The only area where the risk was seen as low in Metro Vancouver was overbuilding. “Despite record-breaking new home construction over the past two years, new home inventories remain low as developers have not been able to keep up with the demand,” said the report.
Eric Bond, report author and principal of market analysis at CMHC, observed that Metro Vancouver’s market varies considerably depending on property type. He wrote, “The majority of the sales-to-available[-listings] ratios for townhouses and apartments remained well within sellers’ territory, as high demand continued to exist for these home types due to their relative affordability in comparison to single-detached homes. In the past two years it has become clearer that the difference in market conditions between property types and locations is primarily determined by affordability.”
Despite Canada as a whole being assessed as at “moderate risk” in price acceleration and overvaluation, and at “low risk” in overheating and overbuilding, the CMHC pegged the country’s housing market at “high risk” overall, for the seventh straight quarter. The report said that it was the “persistence” and combination of price acceleration and overvaluation that led to this assessment.
Victoria Census Metropolitan Area (CMA) was also assessed as at high risk overall, with the same ratings in each of the four factors as Metro Vancouver.

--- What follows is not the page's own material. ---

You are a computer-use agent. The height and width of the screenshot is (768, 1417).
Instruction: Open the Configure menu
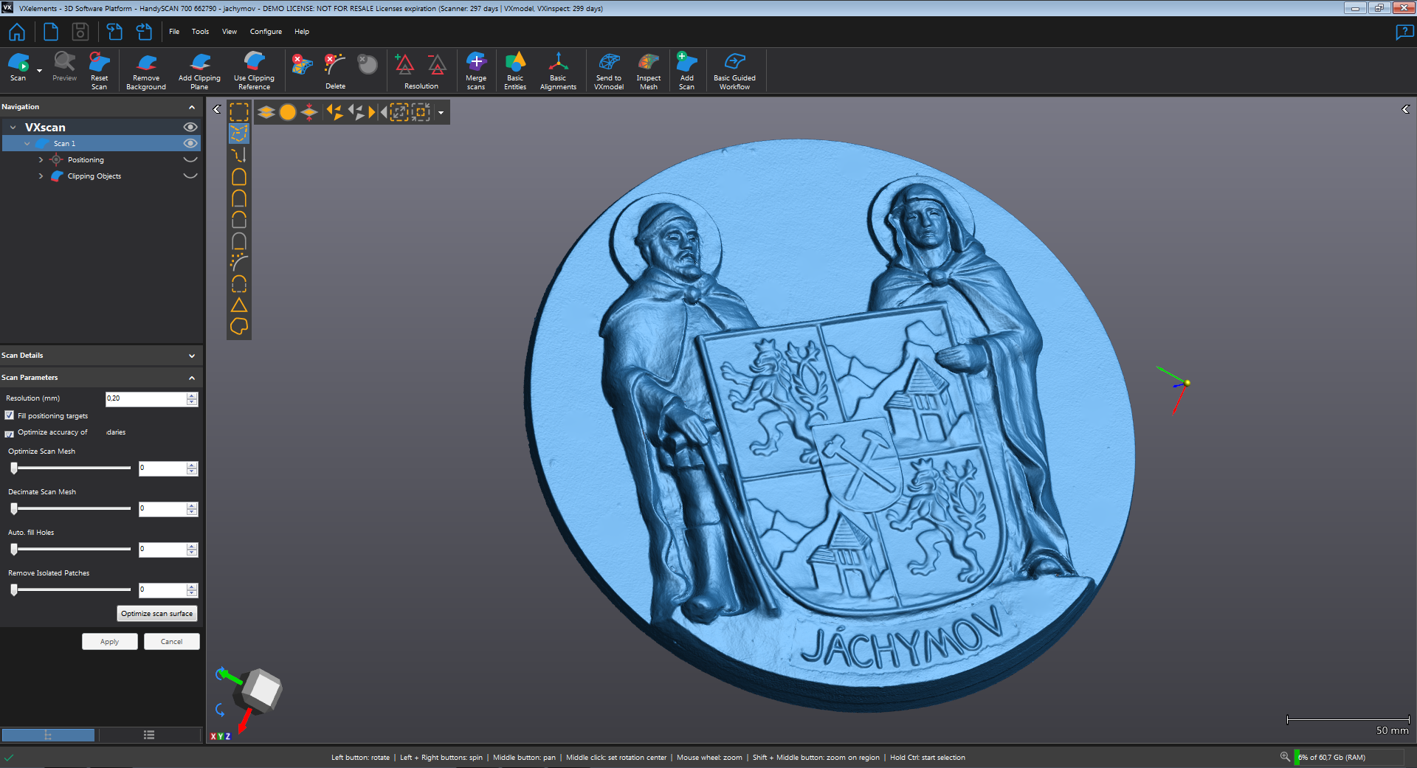tap(266, 32)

Alberta and the Priarie cities were assessed as at moderate risk, with Winnipeg the exception at low risk. Toronto and Hamilton CMAs were both assessed as at high risk, their patterns almost identical to those of Vancouver and Victoria CMAs. Low risk of market correction was assessed in all the other cities, including Halifax, Québec and Montréal – with the caveat that the CMHC will increase Montréal’s risk assessment next quarter if prices continue to rise.